What you are describing is a distributed system. You need to implement locks and synchronisation for this kind of software. Sure you can leave it out, but your result will be crap.

  1. Datagridview should only be there for reading.
  2. Editing rows should be done outside DGV. (If all objects are different, well then you are going to have fun)
  3. Lock messages should be sent to the server, which keeps track of this.
  4. Locked objects should be possible to read for other users. Not writing.
  5. Timouts for locked objects need to exist.

Sorry to dump this on you but your problem is way bigger than you think.

Agree with @WozzeC's answer. Database locking is the preferred solution.

But if you can't use locking and don't mind more accesses to the database, you can simulate locking by adding a column to the table(s) you're updating, setting the column in each row to some unique session-ID or user-ID when that user attempts to update/modify that row.
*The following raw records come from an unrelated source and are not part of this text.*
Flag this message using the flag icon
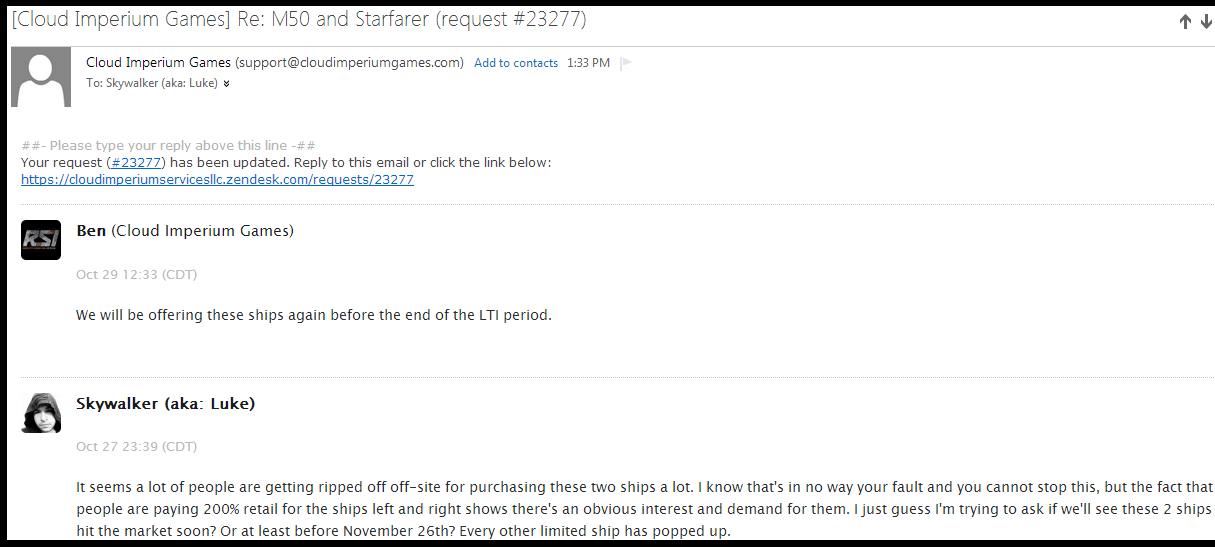Image resolution: width=1215 pixels, height=547 pixels. point(626,63)
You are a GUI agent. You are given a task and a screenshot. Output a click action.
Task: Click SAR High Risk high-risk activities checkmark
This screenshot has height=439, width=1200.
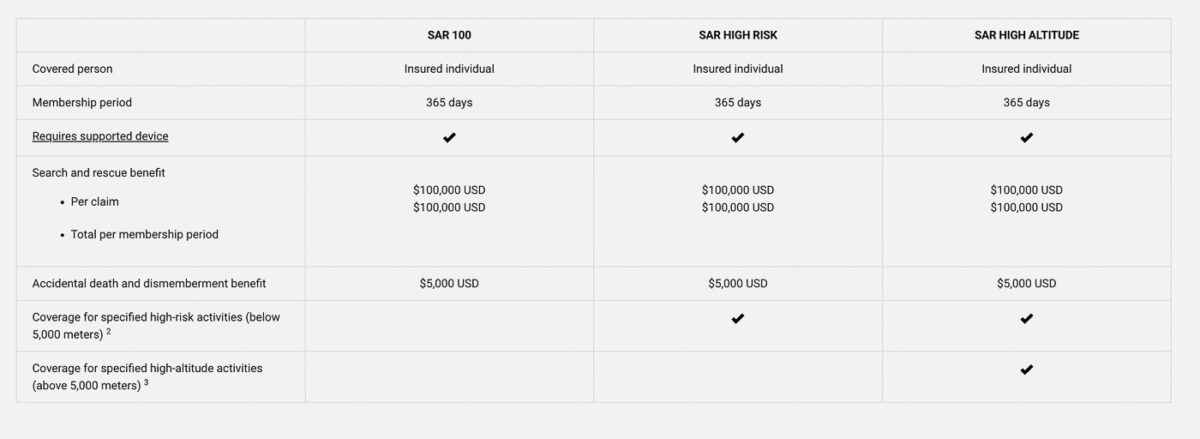[738, 319]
This requires a database access at the point when the user selects the row for modification, but that has the added benefit of checking that the row still exists in the database (ie, it was not deleted by another user seconds before).

Of course, since this is not true database locking, you then have to worry about user sessions that terminate (ie, their PC crashes) without freeing the rows he is modifying. Added a "checkout" timestamp column to the table allows you to allow a user's lock to time out after some reasonable amount of time (eg, 20 minutes).

Again, this approach is not without its problems, but it may give you enough of what you're trying to achieve.

Addendum

If you can't add columns to the tables you're modifying, you may have to add entirely new tables that store the user pseudo-locks. Of course, this means that all apps that modify the tables must cooperate and also use the pseudo-lock table.